Which side are you on?

A capitalist bow

It is a remarkable photograph: Chuck Prince, the CEO of Citigroup, and one of the most powerful corporate executives in the world, bowing in apology at a news conference in Tokyo. To those who think this was a mere show of contrition, read this excellent interview in Fortune by Carol Loomis, where Prince is refreshingly forthright about the failings of his company over the last years, and what he’s doing to put things right.

But is it poetry?

The Economist, reviewing Bob Dylan’s Chronicles: Volume One, says:

There is a striking absence in the book of Mr Dylan’s lyrics. He focuses instead on the music itself. This is wise, since his lyrics, like [Woody] Guthrie’s, do not have the art to stand alone as poems.
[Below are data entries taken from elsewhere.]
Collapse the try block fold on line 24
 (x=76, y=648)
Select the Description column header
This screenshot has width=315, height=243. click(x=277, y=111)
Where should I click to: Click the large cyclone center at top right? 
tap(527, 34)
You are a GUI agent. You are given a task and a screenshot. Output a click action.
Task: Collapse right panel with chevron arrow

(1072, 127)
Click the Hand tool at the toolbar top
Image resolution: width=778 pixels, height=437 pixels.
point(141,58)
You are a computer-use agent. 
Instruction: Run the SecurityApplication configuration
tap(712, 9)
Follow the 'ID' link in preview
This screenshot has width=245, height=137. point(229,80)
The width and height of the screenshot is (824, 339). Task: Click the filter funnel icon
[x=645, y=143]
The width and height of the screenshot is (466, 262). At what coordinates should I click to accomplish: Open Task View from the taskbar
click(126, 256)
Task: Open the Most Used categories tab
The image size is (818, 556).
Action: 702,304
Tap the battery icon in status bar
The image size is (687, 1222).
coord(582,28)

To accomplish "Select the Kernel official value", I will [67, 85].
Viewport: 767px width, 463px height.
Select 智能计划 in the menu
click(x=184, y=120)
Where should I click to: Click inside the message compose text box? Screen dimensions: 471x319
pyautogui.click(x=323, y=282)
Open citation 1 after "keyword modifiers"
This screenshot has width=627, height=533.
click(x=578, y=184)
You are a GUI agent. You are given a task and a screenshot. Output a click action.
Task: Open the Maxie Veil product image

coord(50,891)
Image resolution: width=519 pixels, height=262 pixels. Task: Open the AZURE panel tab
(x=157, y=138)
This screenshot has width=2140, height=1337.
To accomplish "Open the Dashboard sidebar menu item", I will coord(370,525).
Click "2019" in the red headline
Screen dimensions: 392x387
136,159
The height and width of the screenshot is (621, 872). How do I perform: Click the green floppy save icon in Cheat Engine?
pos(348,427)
Both men wrote wonderful songs, but they are just that.


This is an issue almost as polarising as the Iraq war. Was Dylan a great poet? I used to think so as a callow teenager, but now I agree with The Economist. Taken out of the context of the songs they are part of, Dylan’s lyrics read mostly like adoloscent ramblings. But his best music is undeniably powerful art, and his lyrics are, in the sense of how they fit into that package, often brilliant. How strange this is: lines that would make for mediocre poetry being transformed into high art by a bit of music and some raspy singing. Don’t we underestimate that music and that voice, then?

For the counterview, read Christopher Ricks’s Dylan's Visions of Sin, which, in the words of Publishers Weekly, “confirms Dylan's poetic genius and elevates the poet of the north country to canonical status alongside Tennyson, Shakespeare and Milton.” Also read Tim Riley’s review of Ricks’s book in Slate, and Riley’s review of Chronicles on WBUR.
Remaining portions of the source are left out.